Abstract 15714: Metabolic Modulation Of Vascular Distinctive P2X Receptors By Intracellular ATP In Rat Arterial Smooth Muscle

Introduction: It is broadly accepted that extracellular nucleotide sensitive P2 receptors are composed of two different groups, namely ionotropic P2X and metabotropic P2Y receptors. Therefore, it seems to be considered in general that P2X receptor lacks metabolic regulation site. However, we found that P2X1 and 5 receptors, which we identified as P2X receptors in vascular smooth muscle ( Circulation , 120: S1012 - S1013, 2009), are equipped with intracellular ATP binding site and its activation kinetics are modulated by cytosolic ATP. Hypothesis: Vascular smooth muscle type P2X1 and 5 subunits could be controlled by not only extracellular, but also intracellular ATP. Methods: We used male rats aged 10-11w, and recorded P2X receptor current from myocytes isolated from rat cerebral and mesenteric arteries, or aorta using whole-cell patch-clamp technique.
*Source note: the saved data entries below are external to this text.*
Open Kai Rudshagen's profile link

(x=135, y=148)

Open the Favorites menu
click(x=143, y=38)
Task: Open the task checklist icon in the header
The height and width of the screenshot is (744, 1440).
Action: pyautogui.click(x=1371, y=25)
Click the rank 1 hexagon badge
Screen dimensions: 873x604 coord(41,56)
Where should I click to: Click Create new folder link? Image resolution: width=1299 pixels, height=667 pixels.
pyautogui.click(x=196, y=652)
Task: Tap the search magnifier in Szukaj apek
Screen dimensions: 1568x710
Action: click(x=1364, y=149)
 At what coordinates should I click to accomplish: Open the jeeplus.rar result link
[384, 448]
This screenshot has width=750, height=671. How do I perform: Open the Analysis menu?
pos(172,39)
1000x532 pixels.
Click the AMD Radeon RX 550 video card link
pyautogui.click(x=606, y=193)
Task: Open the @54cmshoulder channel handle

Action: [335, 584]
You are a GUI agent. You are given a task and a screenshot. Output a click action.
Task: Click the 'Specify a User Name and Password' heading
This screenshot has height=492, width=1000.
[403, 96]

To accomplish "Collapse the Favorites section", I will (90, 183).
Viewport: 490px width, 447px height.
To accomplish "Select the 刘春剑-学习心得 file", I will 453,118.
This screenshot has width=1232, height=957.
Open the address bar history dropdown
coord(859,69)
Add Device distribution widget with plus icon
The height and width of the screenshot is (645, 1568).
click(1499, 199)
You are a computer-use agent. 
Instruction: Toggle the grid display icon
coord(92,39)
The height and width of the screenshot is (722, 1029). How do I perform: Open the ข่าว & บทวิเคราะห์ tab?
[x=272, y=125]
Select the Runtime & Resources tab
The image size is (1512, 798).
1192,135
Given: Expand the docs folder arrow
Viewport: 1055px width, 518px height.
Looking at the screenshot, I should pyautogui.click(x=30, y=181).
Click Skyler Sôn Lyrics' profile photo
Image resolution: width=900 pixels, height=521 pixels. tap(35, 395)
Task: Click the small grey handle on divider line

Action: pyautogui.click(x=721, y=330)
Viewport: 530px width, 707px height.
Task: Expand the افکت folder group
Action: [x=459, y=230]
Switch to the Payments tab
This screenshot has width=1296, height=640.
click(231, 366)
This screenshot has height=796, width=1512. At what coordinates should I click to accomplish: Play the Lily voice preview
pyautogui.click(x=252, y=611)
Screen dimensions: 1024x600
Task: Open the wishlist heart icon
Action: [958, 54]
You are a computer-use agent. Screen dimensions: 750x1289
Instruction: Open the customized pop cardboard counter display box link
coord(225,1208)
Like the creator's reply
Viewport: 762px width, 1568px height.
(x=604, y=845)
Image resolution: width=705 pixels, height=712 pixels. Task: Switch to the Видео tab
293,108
We also performed tension recording by use of rat aorta ring preparation, western blot, immunoprecipitation and immunofluorescent analyses to detect the receptors in the smooth muscle. Results: We found that desensitization of α,β-methylene ATP(10μ M)-induced P2X receptor current is greatly suppressed by increasing intracellular ATP concentration through patch pipette solution (Initial desensitization rates were 52.4±6.0, 45.7±5.4 and 33.5±3.0% at 0, 2 and 5mM ATP, respectively: n=5-13). In contrast, ADP and AMP did not modulate the desensitization of the current at all. Similar effects were observed in rat cerebral and mesenteric artery myocytes. In addition, α,β-methylene ATP (10μ M)-induced contraction also showed desensitization similar to the results of patch-clamp experiment with 5mM ATP (Initial desensitization rate was 30.7±6.7%: n=5). Therefore, we searched ATP-binding motifs in P2X receptors, and found a putative ATP-binding motif, G-X-G-X-X-G, in intracellular domains of human P2X1 and 5 receptors. Expression of P2X1 and 5 receptor proteins and their co-localization were confirmed in each arterial tissue. Conclusions: Vascular distinctive P2X receptors, namely P2X1 and 5, are controlled by extracellular and intracellular ATP bi-directionally. These results suggest that P2X1 and 5 receptors may play important role under the pathophysiological condition including hypoxia.